Generationenkonflikt: Ältere Ärzte kannten noch die 72-Stunden-Dienste

Das sieht man auf Arbeitgeberseite naturgemäß etwas anders. Man habe zu jeder Forderung des Marburger Bundes ein Angebot gemacht, heißt es vom VKA, auch für die Nachtschichten, die deutlich besser vergütet werden sollten. Der Marburger Bund habe aber auf seinen Maximalforderungen beharrt.

Die Kliniken stünden derzeit unter massivem wirtschaftlichem Druck. Eine maßvolle Forderung wäre deshalb angebracht, findet der Geschäftsführer der Starnberg Kliniken, Thomas Weiler, der auf VKA-Seite an den Verhandlungen beteiligt ist. Davon aber sei die Gewerkschaft noch ein Stück weit entfernt.

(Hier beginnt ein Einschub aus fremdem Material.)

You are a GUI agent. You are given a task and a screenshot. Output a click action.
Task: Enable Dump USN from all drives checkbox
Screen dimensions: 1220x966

Er selbst sei 62 Jahre alt und damit Teil der Ärzte-Generation, die noch 72-Stunden Dienste in den Kliniken geschoben habe. Was die heutige Ärzte-Generation an Work-Live-Balance fordere, sei zu seiner Zeit undenkbar gewesen. Es sei gut, dass sich hier etwas geändert habe. Andererseits würden die Deutschen immer älter. In Zukunft müssten daher eher mehr Patienten in den Kliniken behandelt werden. „Da brauchen wir Ärzte, die arbeiten“, sagt Weiler.

Am frühen Montagabend fanden noch Gespräche zwischen den Tarifparteien statt. Eine Einigung in letzter Minute galt nach Einschätzung der Parteien als denkbar.